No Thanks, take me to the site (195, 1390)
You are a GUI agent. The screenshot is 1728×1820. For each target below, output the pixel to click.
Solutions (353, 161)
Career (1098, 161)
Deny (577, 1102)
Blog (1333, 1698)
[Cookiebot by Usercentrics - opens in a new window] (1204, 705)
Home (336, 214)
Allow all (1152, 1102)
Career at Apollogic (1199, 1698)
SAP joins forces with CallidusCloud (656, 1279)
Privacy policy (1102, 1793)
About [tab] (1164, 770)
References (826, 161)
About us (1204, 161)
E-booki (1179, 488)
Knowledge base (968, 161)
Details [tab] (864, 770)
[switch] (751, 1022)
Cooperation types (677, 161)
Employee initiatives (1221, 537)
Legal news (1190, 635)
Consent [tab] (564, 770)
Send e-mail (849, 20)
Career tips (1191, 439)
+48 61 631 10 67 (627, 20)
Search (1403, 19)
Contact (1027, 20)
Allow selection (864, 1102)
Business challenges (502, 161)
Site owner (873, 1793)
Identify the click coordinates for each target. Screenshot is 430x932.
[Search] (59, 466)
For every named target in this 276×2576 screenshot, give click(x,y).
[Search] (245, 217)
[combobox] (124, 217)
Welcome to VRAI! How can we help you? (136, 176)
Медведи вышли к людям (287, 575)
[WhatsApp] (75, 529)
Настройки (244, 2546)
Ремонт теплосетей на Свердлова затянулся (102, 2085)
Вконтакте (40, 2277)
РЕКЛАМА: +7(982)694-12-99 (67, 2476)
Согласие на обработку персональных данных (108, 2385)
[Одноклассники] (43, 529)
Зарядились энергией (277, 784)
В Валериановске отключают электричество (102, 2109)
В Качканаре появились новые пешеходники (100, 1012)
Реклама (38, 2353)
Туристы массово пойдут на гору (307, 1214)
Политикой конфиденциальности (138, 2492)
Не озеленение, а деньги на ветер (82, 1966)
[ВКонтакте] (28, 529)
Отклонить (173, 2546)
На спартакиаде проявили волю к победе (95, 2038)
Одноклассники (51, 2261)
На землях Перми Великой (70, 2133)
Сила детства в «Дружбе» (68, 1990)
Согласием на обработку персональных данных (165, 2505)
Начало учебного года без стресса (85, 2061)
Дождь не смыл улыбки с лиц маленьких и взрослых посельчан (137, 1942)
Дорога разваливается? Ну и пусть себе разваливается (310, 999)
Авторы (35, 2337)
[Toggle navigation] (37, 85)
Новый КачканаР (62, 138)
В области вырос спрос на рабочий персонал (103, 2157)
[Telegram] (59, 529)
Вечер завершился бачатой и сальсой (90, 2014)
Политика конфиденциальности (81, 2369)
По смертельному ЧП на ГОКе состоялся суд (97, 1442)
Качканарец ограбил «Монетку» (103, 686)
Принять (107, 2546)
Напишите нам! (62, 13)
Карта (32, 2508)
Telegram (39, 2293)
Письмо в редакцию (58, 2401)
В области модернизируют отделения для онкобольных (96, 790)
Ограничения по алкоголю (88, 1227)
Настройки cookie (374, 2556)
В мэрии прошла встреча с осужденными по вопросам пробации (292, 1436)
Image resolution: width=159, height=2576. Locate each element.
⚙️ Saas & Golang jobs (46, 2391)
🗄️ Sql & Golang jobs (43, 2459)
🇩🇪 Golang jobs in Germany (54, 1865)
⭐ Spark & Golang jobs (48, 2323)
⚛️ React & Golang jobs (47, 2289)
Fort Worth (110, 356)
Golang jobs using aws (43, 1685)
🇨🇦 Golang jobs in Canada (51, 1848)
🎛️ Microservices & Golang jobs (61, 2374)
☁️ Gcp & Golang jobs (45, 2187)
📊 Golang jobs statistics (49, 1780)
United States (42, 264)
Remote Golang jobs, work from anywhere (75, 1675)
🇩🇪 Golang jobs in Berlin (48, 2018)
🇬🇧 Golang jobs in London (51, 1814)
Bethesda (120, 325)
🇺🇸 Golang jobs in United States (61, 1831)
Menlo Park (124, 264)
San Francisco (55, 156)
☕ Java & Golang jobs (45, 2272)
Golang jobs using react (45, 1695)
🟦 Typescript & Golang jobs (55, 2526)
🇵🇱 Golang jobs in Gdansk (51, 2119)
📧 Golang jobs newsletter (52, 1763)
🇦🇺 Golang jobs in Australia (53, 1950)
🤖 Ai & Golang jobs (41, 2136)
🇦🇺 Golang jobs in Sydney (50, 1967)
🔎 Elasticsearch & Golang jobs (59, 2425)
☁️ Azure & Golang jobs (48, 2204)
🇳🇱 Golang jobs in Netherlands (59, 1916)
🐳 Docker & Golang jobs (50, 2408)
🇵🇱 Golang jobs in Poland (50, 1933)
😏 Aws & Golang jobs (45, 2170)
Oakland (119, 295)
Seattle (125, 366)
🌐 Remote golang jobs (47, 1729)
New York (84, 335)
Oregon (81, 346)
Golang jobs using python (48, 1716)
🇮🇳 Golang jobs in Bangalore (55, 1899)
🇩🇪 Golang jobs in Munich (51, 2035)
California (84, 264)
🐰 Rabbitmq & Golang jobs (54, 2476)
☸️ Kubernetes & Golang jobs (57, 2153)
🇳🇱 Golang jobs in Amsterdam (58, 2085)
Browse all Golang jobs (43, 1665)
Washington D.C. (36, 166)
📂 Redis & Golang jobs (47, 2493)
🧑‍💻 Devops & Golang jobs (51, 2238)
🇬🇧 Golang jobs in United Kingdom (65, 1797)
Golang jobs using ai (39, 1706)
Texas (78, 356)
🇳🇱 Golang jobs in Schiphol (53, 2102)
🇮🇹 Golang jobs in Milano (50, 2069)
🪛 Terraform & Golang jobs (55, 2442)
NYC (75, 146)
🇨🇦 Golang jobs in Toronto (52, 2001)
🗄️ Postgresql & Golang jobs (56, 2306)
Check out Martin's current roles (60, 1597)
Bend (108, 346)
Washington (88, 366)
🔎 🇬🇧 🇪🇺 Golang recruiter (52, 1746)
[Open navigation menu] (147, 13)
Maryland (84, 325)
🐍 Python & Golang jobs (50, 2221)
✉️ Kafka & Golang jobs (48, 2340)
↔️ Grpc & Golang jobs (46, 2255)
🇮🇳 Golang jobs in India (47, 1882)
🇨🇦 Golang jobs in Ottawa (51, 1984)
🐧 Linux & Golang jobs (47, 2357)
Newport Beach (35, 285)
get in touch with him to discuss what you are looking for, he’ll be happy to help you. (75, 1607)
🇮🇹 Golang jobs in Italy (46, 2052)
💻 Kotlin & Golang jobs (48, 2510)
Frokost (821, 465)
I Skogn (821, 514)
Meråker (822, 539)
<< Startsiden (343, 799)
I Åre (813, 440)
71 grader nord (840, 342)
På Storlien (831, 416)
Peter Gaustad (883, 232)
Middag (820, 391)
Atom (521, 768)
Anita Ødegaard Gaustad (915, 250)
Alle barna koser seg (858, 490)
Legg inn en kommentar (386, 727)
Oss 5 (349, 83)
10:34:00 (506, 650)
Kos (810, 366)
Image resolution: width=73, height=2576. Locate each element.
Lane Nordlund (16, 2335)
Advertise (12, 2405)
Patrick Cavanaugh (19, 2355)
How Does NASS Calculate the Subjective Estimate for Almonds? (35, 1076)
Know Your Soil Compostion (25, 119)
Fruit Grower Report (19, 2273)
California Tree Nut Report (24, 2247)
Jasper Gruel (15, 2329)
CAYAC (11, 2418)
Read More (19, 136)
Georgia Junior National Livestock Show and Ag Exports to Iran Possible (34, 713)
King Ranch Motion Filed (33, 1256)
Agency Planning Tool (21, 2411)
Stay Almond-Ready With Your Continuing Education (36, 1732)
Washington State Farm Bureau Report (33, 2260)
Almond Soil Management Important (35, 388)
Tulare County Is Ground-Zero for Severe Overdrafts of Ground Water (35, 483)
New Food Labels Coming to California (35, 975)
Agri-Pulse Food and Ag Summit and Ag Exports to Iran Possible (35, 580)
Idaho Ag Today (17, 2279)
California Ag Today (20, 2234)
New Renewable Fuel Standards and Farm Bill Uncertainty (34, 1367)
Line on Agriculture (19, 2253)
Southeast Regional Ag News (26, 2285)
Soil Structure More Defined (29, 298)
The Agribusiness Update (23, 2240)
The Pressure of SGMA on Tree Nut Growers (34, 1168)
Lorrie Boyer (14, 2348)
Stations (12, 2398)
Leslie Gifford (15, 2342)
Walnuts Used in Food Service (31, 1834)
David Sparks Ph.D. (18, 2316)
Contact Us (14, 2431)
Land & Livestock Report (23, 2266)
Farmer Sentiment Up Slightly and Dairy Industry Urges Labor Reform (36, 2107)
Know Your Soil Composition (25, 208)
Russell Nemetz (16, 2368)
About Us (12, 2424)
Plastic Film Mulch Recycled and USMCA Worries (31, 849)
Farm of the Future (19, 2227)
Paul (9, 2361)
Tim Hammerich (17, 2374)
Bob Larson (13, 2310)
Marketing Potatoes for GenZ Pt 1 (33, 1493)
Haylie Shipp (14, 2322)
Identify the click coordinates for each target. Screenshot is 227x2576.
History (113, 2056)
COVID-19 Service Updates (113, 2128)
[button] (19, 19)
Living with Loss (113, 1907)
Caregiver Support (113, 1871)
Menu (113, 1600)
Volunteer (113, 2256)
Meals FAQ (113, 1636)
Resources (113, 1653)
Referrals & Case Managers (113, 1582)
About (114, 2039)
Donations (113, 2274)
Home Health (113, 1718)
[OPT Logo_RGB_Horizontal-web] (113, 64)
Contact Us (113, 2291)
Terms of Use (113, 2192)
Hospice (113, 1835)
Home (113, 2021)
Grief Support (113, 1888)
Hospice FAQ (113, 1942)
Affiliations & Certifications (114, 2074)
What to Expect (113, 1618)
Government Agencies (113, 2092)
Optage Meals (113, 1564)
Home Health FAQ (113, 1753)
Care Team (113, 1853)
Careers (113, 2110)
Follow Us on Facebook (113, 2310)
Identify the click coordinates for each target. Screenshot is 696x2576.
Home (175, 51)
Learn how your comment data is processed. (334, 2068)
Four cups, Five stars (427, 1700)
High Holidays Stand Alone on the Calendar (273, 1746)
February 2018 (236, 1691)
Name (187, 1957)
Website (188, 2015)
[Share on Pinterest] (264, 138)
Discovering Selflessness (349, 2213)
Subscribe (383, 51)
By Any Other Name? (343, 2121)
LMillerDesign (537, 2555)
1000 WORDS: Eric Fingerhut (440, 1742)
==*==
=== What is being asked ===
Only the lines from the one that contains "Follow Us on Facebook (113, 2310)" to the end of the data should be output, exactly as they appear.

=== Expected output ===
Follow Us on Facebook (113, 2310)
Identify the click coordinates for each target. Screenshot is 696x2576.
Home (175, 51)
Learn how your comment data is processed. (334, 2068)
Four cups, Five stars (427, 1700)
High Holidays Stand Alone on the Calendar (273, 1746)
February 2018 (236, 1691)
Name (187, 1957)
Website (188, 2015)
[Share on Pinterest] (264, 138)
Discovering Selflessness (349, 2213)
Subscribe (383, 51)
By Any Other Name? (343, 2121)
LMillerDesign (537, 2555)
1000 WORDS: Eric Fingerhut (440, 1742)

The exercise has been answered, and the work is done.